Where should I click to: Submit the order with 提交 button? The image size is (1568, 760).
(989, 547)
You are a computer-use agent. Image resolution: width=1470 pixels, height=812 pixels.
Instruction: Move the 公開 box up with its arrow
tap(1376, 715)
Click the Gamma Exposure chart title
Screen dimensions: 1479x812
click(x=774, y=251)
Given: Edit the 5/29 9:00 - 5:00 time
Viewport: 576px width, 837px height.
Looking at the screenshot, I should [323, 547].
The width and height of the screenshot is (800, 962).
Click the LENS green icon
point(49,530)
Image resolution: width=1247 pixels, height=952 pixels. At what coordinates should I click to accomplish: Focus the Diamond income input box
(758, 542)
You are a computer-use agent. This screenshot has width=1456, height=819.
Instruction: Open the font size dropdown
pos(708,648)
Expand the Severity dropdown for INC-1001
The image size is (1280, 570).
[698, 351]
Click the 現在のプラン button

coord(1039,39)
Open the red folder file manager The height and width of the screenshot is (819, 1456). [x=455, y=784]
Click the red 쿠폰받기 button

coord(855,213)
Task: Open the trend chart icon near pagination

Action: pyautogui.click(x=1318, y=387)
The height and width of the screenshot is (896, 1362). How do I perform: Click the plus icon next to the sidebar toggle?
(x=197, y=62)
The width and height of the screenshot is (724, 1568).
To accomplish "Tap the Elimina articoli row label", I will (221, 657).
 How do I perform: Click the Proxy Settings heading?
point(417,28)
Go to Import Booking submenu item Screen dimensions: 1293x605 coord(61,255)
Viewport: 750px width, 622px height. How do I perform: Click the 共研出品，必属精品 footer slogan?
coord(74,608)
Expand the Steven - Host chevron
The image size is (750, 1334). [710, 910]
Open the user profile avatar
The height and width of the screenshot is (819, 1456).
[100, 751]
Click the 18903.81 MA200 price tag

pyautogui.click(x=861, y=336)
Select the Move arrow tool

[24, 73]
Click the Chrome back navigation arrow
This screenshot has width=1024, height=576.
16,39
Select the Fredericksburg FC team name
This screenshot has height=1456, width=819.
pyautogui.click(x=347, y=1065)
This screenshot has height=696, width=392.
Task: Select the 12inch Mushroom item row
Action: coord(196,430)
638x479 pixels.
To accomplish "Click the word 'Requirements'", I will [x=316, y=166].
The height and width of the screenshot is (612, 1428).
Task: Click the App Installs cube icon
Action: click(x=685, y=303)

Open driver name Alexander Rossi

» WORK REQUIRED: Output as a numbered list every line of the data from the first line through the line containing "Go to Import", inclusive, leaving out blank lines.

» WRITTEN SOLUTION:
1. Where should I click to: Submit the order with 提交 button? The image size is (1568, 760).
2. (989, 547)
3. You are a computer-use agent. Image resolution: width=1470 pixels, height=812 pixels.
4. Instruction: Move the 公開 box up with its arrow
5. tap(1376, 715)
6. Click the Gamma Exposure chart title
7. Screen dimensions: 1479x812
8. click(x=774, y=251)
9. Given: Edit the 5/29 9:00 - 5:00 time
10. Viewport: 576px width, 837px height.
11. Looking at the screenshot, I should [323, 547].
12. The width and height of the screenshot is (800, 962).
13. Click the LENS green icon
14. point(49,530)
15. Image resolution: width=1247 pixels, height=952 pixels. At what coordinates should I click to accomplish: Focus the Diamond income input box
16. (758, 542)
17. You are a computer-use agent. This screenshot has width=1456, height=819.
18. Instruction: Open the font size dropdown
19. pos(708,648)
20. Expand the Severity dropdown for INC-1001
21. The image size is (1280, 570).
22. [698, 351]
23. Click the 現在のプラン button
24. coord(1039,39)
25. Open the red folder file manager The height and width of the screenshot is (819, 1456). [x=455, y=784]
26. Click the red 쿠폰받기 button
27. coord(855,213)
28. Task: Open the trend chart icon near pagination
29. Action: pyautogui.click(x=1318, y=387)
30. The height and width of the screenshot is (896, 1362). How do I perform: Click the plus icon next to the sidebar toggle?
31. (x=197, y=62)
32. The width and height of the screenshot is (724, 1568).
33. To accomplish "Tap the Elimina articoli row label", I will (221, 657).
34.  How do I perform: Click the Proxy Settings heading?
35. point(417,28)
36. Go to Import Booking submenu item Screen dimensions: 1293x605 coord(61,255)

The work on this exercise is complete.